Jayawardene has scored nearly 10,000 Test runs and has been an outstanding slip fieldsman for Sri Lanka in Test matches, having pocketed 67 catches from the bowling of Muttiah Muralitharan. This is a record for a non-wicketkeeping bowler/fielder combination.
Jayawardene’s career highlights include winning the ICC Spirit of Cricket award in 2007, the same year he captained Sri Lanka to the final of the tenth ICC World Cup in the West Indies. In 2011, he became the first batsman to score a century in a world cup final in a losing cause when he registered 100 against India in Mumbai.
Jayawardene featured in a 624 run partnership with Kumar Sangakkara (287) against South Africa in Colombo, 2006. The pair batted for 157 overs as, Jayawardene scored 374 runs. This set a new world record for the highest score by a right-handed batsman, overtaking legendary England batsman Len Hutton’s score of 364. This record had stood for 63 years until it was finally broken by Jayawardene. What is more, it is the only 600 run partnership in the history of first-class cricket.
Finally, we turn out attention to Kumar Sangakkara, “the C.B Fry of Sri Lanka.” Professional in all he does, Sangakkara was an extremely bright student at Trinity College, Kandy, one of Sri Lanka’s premier schooling institutions. It was at this time that he won the Ryde Gold Medal, the school’s most prestigious award for academic excellence.

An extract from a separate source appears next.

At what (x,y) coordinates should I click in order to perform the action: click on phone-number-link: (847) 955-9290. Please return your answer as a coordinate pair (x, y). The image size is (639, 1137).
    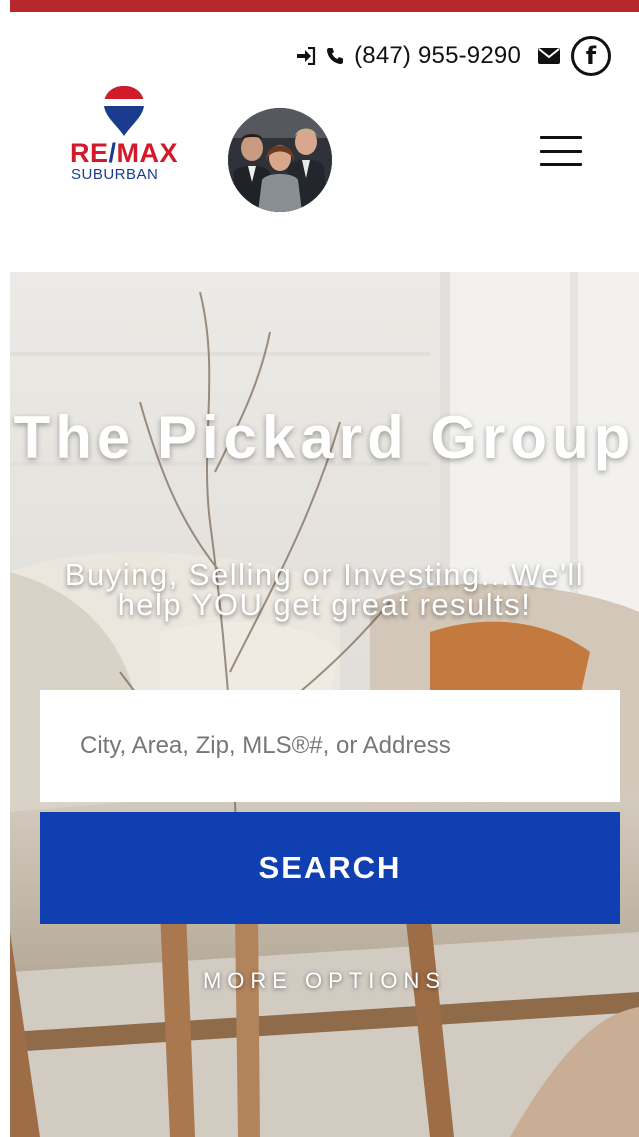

Kumar has certainly continued on an academic path- he has earned a double degree in civil and criminal law. But in terms of excelling on the cricket field, Sangakkara appears to be a cricketing Hercules. He is Sri Lanka’s full-time ODI and Twenty20 wicketkeeper and still manages to average over 30 with the bat in both forms of limited overs.
His Test record is superb, as, like Jayawardene, he possesses a supreme batting average (56) and has scored nearly 10,000 runs. And just as Jayawardene, he has captained his nation with distinction. He has also scored runs all over the globe and the West Indies, South Africa and Bangladesh remain the only nations in which he is yet to register a Test century- his average does not dip below 40 against any opponent.
But their famous 624 run partnership is not the only time the classy pair have supported Sri Lanka. Against South Africa in Durban in 2000-01 Sangakkara (74) and Jayawardene (98) shared in a 168 run partnership. Sri Lanka then collapsed to be all out for 216. As such, their partnership represented a world record 77.78 percent of the team total.
With 25 Test centuries and 144 dismissals in his 47 Tests as a wicketkeeper, there is no doubting Kumar Sangakkara’s class- or indeed the class of any of these cricketers, and it can only be hoped that Sri Lanka produce more of these gold standard cricketers in future.